(Data records)
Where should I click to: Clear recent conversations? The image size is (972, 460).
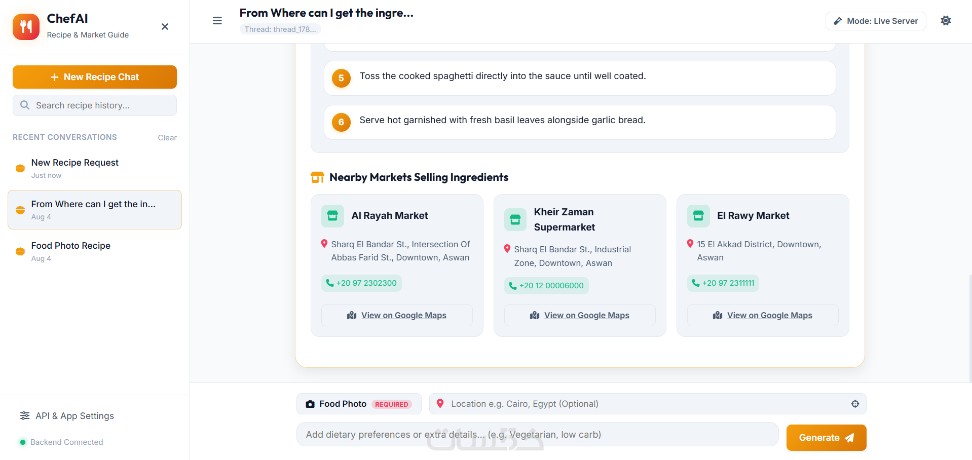(x=167, y=138)
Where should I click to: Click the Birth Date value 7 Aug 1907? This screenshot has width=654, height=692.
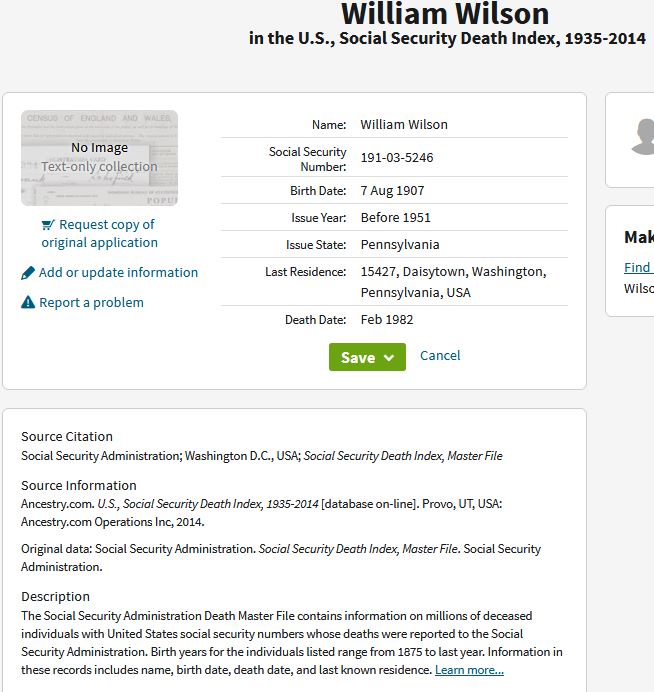tap(392, 190)
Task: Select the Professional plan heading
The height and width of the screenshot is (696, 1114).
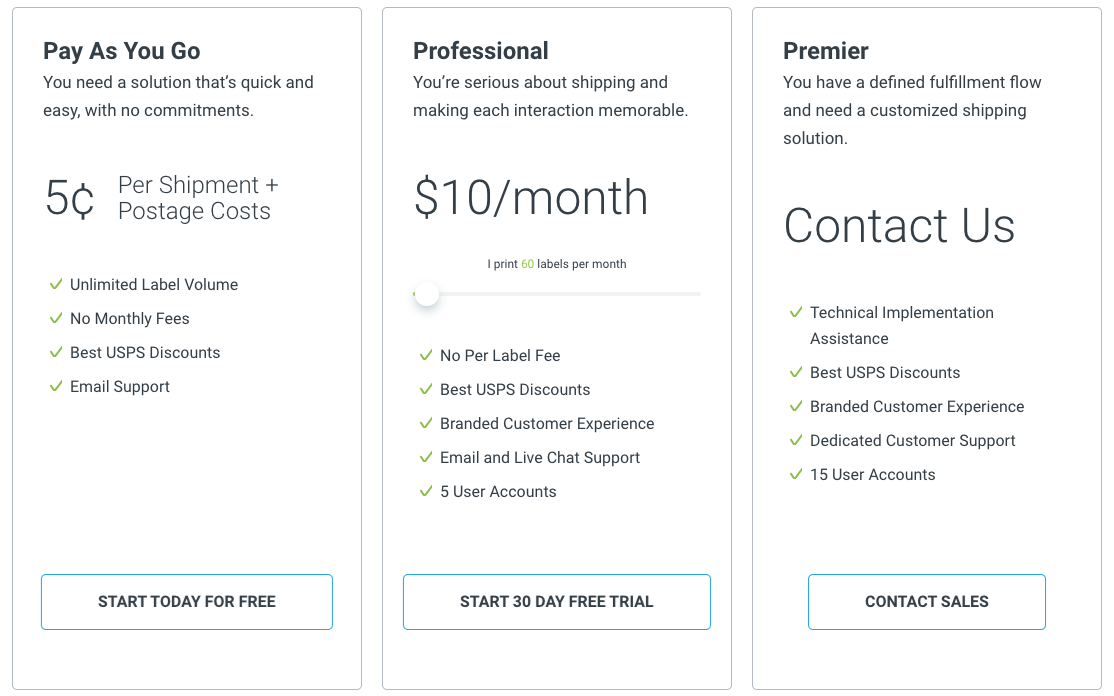Action: 480,51
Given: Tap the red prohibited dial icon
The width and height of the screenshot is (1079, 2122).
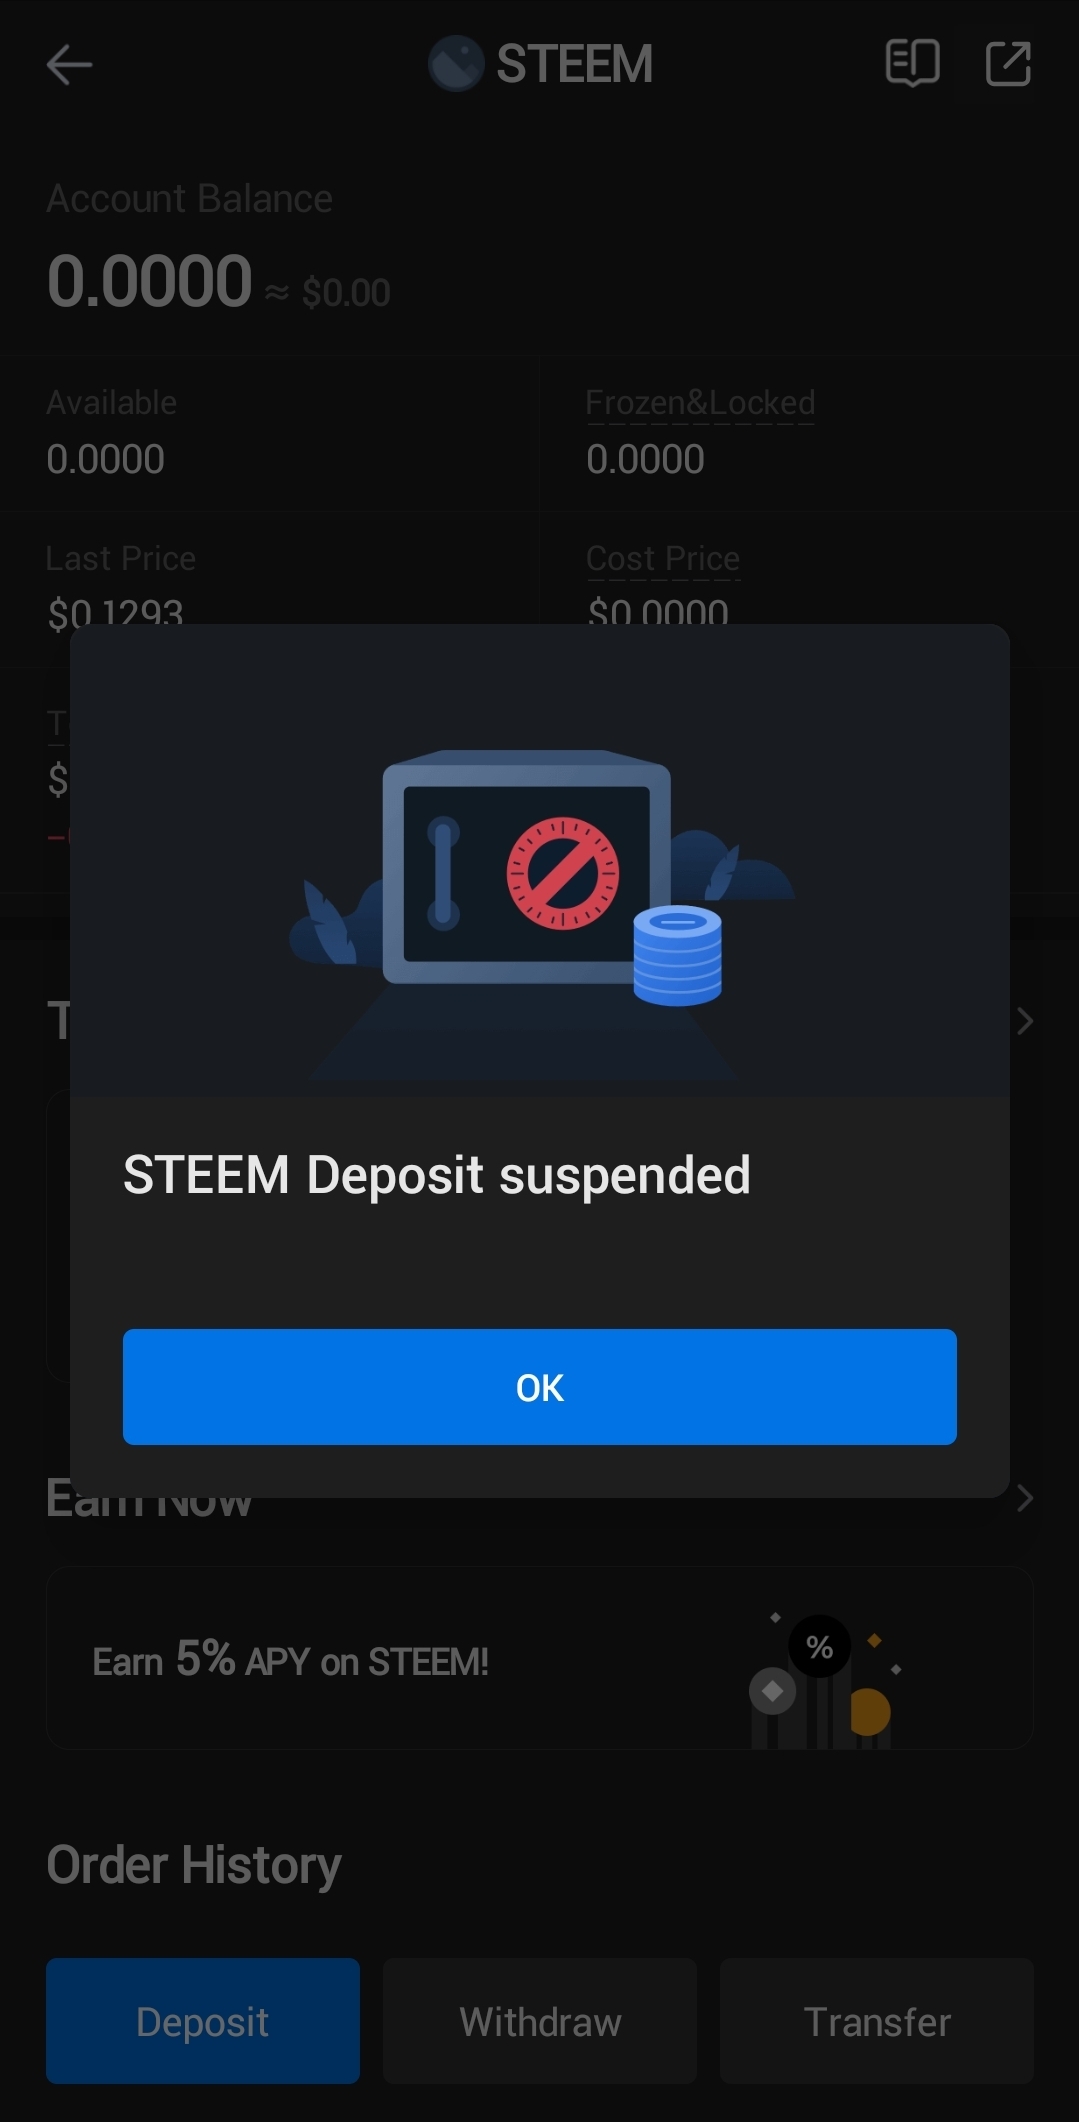Looking at the screenshot, I should click(x=563, y=873).
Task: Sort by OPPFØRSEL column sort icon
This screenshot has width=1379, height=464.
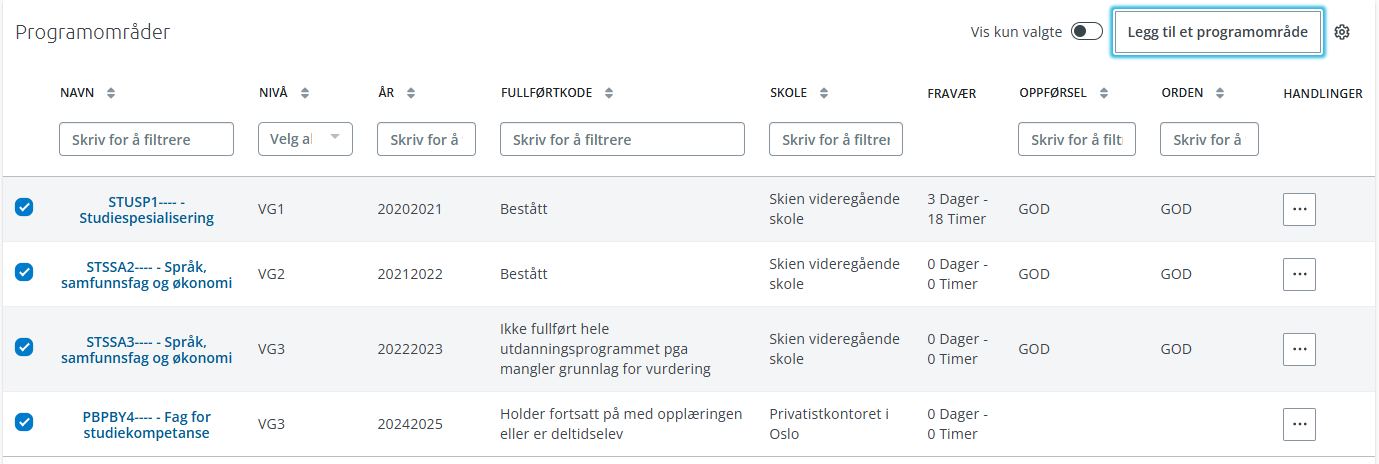Action: click(1104, 93)
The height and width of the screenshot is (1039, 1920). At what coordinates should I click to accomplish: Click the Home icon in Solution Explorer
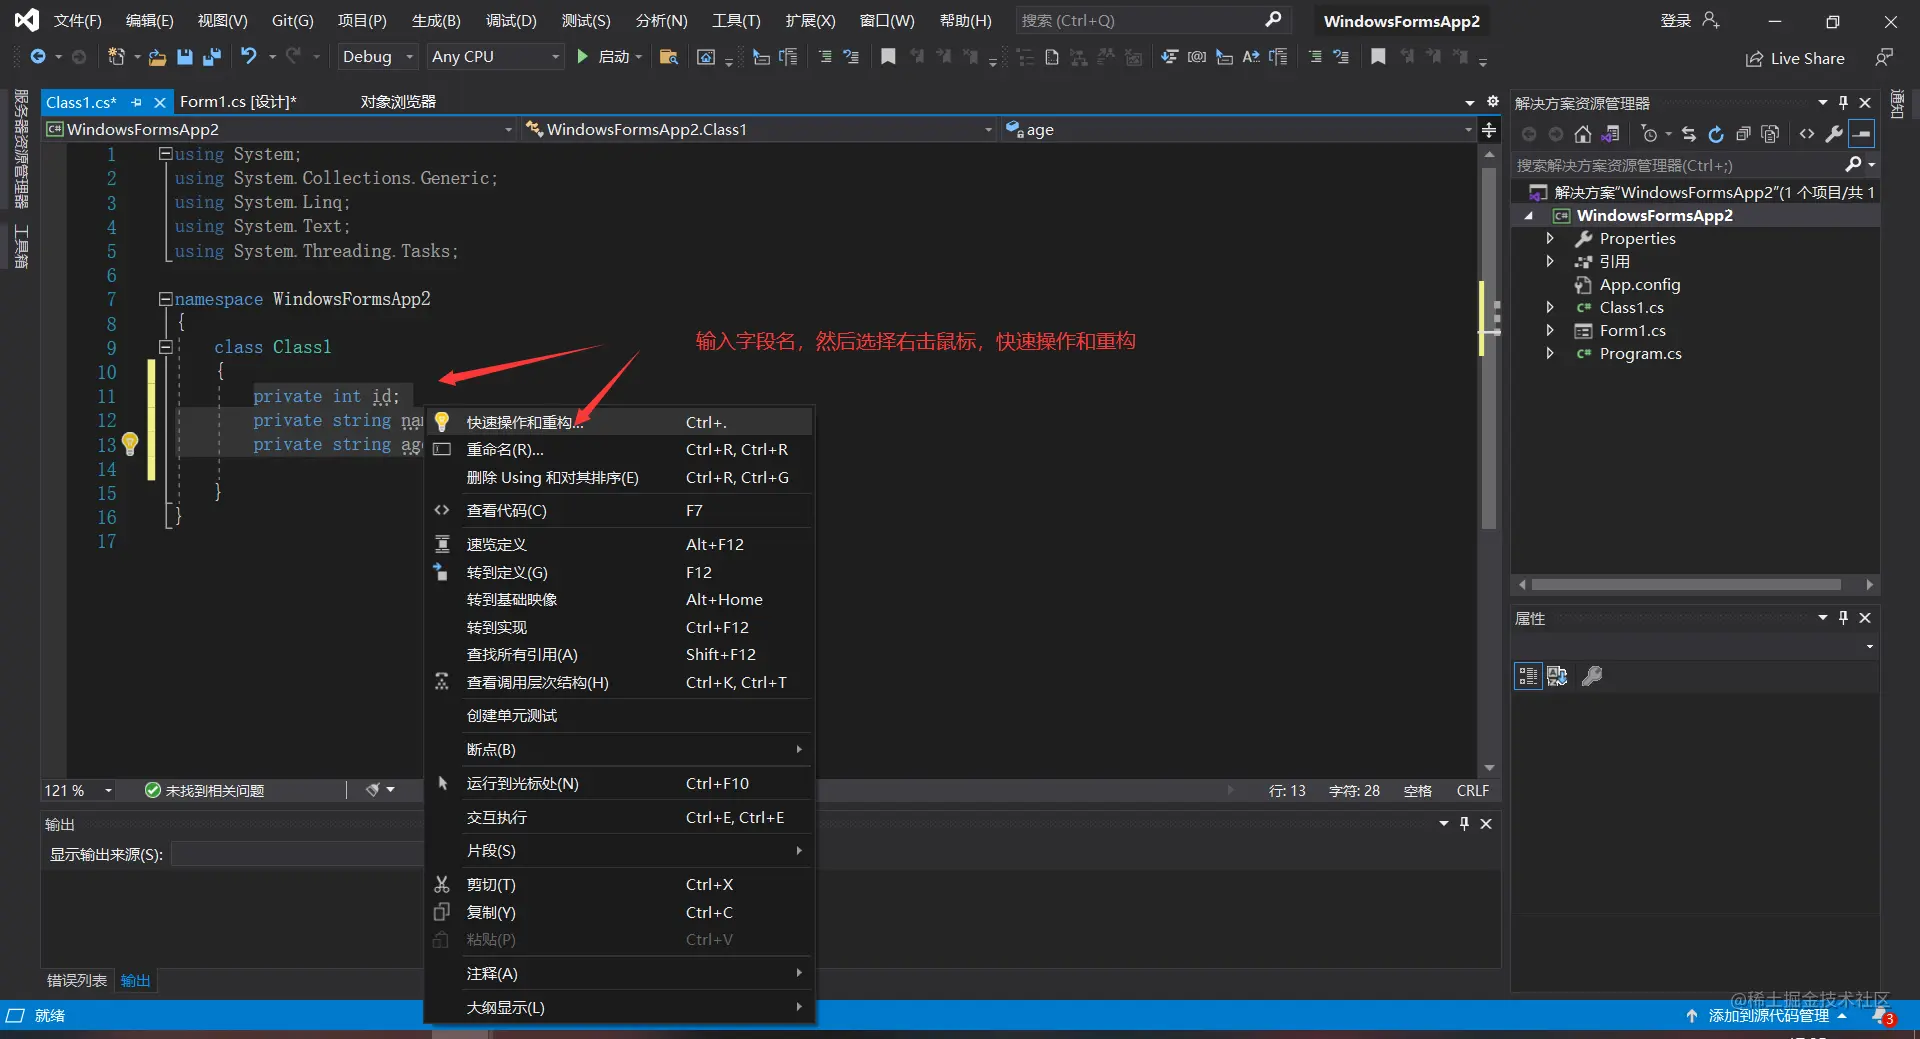click(1582, 134)
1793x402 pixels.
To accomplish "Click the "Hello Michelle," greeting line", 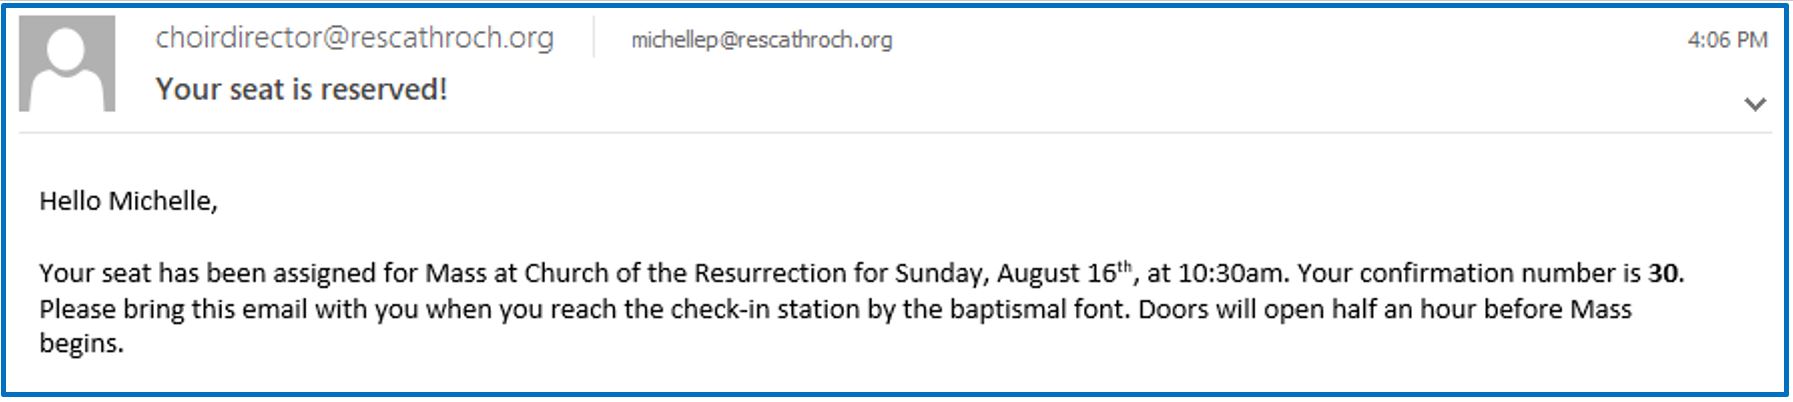I will 128,201.
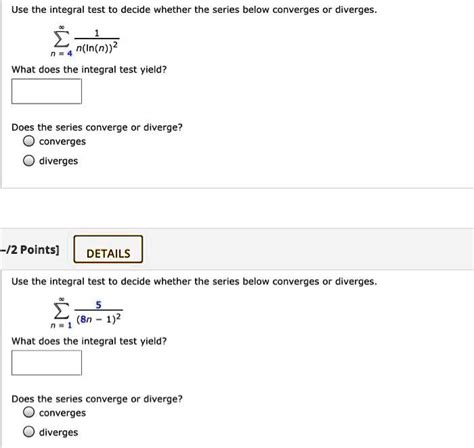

* Exercise details *
Once you have counted the lines above containing the word "Task", state that number and nothing more.

* Answer for this exercise *
2